Il vino ha reso questi territori famosi in tutto il mondo, il cambiamento climatico crea importanti squilibri e difficoltà. Che cosa si può fare?
«È evidente che nella nostra coalizione non troverete al­cun negazionista della crisi climatica, come invece accade altrove nel panorama politico italiano e non solo. Oggi ci troviamo davanti a un’emergenza che richiede interventi su più livelli. Ovviamente le politiche per ridurre l’impatto sul clima non dipendono dal­le politiche regionali ma da direttive globali che noi ab­biamo sempre sostenuto. Un clima che cambia, però, ci mette davanti alle decisioni che prendiamo tutti e tutte anche a livello locale. Cosa si può fare? Non chiamarsi fuori, quindi capire come questa nuova condizione impatta sul nostro vino e reagire. Que­sto praticamente vuol dire come attrezzare le aziende ai nuovi sbalzi della temperatura, al nuovo bilancio idrico. E le risposte non le può dare solo la politica regionale: noi dobbiamo aprire i tavoli con tutti coloro che sono coinvolti e a quel punto mettere risorse per le risposte concrete».

Il lavoro: anche in questi territori la crisi si fa sentire, qua­li sono gli interventi?

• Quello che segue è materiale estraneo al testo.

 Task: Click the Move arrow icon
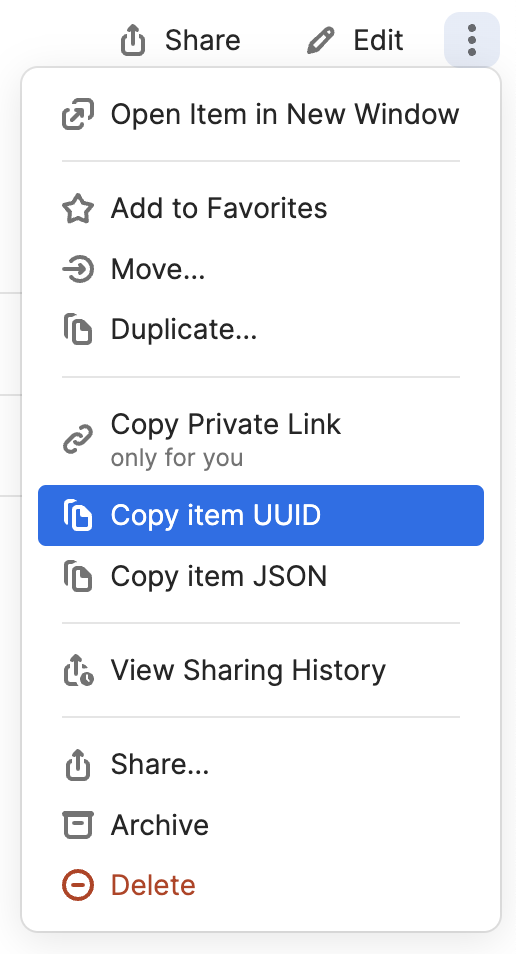[x=78, y=270]
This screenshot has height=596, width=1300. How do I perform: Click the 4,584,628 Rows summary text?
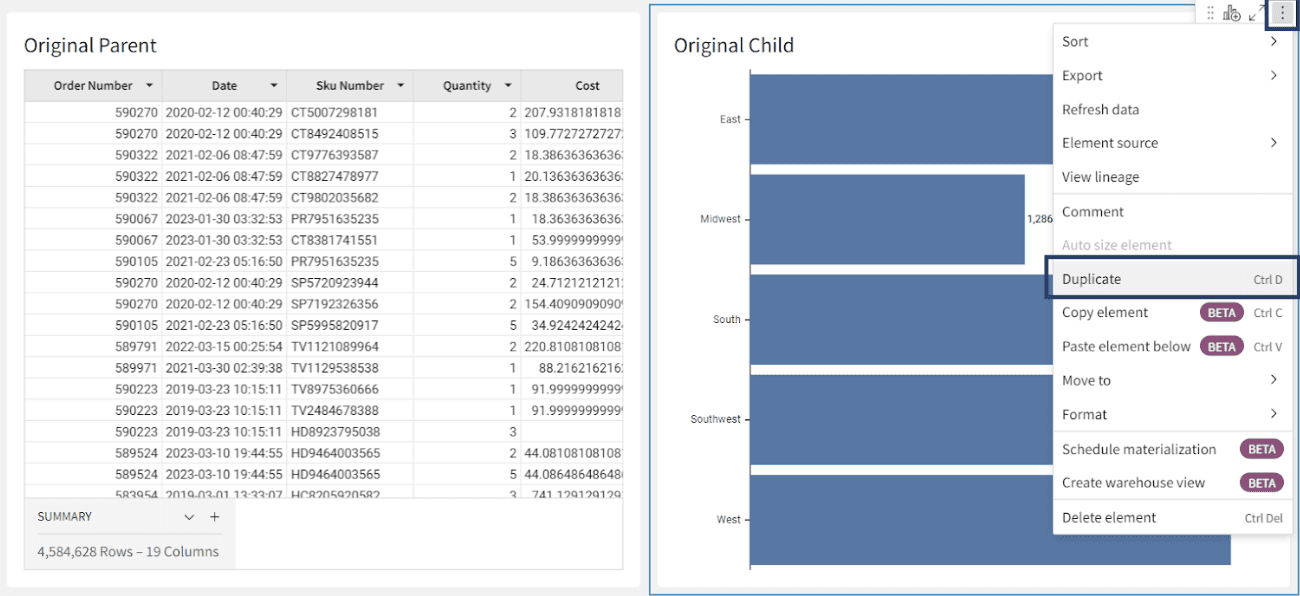pos(128,551)
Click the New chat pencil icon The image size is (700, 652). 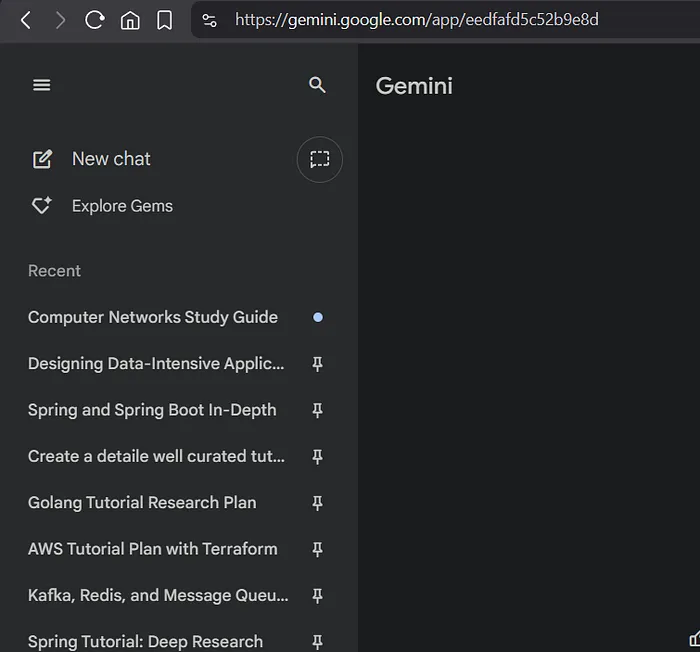click(42, 159)
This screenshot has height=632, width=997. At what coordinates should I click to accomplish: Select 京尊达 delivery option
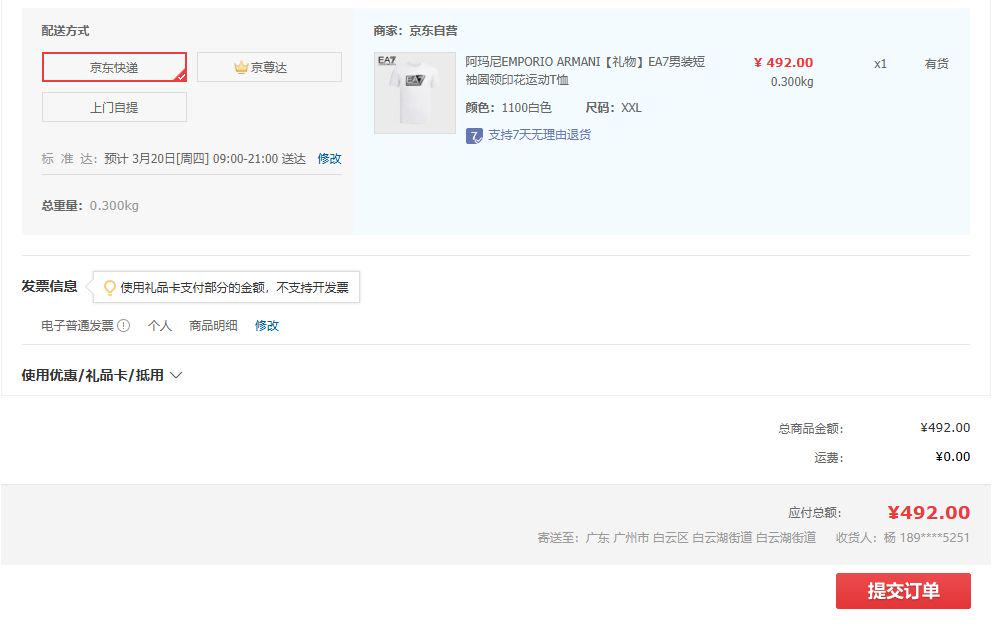270,67
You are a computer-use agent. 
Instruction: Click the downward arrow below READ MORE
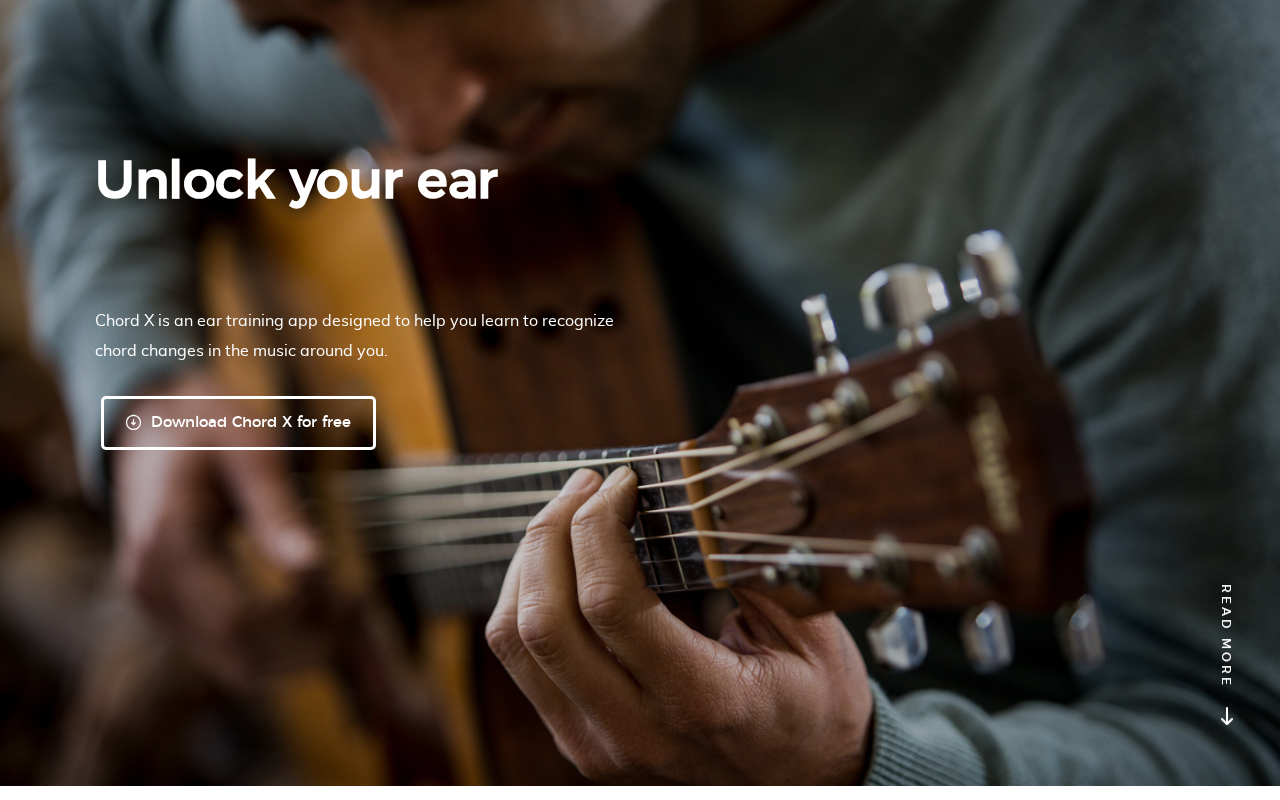pos(1227,716)
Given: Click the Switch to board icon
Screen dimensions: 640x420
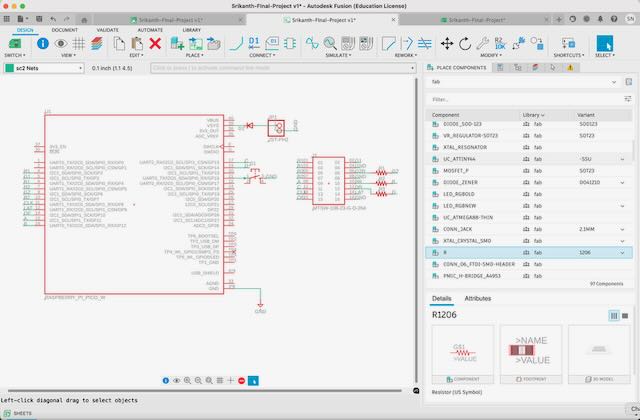Looking at the screenshot, I should [16, 43].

«Il lavoro è in crisi perché sta cambiando tutto il tessuto produttivo. Abbiamo vissuto per anni sulla concentrazione di attività industriali in un settore, quello dell’automotive, che oggi sta vivendo la più grande trasformazione da quando è nato. Come se ne esce? Rendendo il Piemonte un luogo attrattivo per le imprese: per quelle che ci sono e soprattutto per coloro che vogliono investire. La difesa dei posti di lavoro si combatte con lo sviluppo perché se le imprese crescono, possiamo aspettarci che assumano e perché le imprese crescano occorre anche capire le vocazioni dei territori per dare nuovi spazi ai distretti».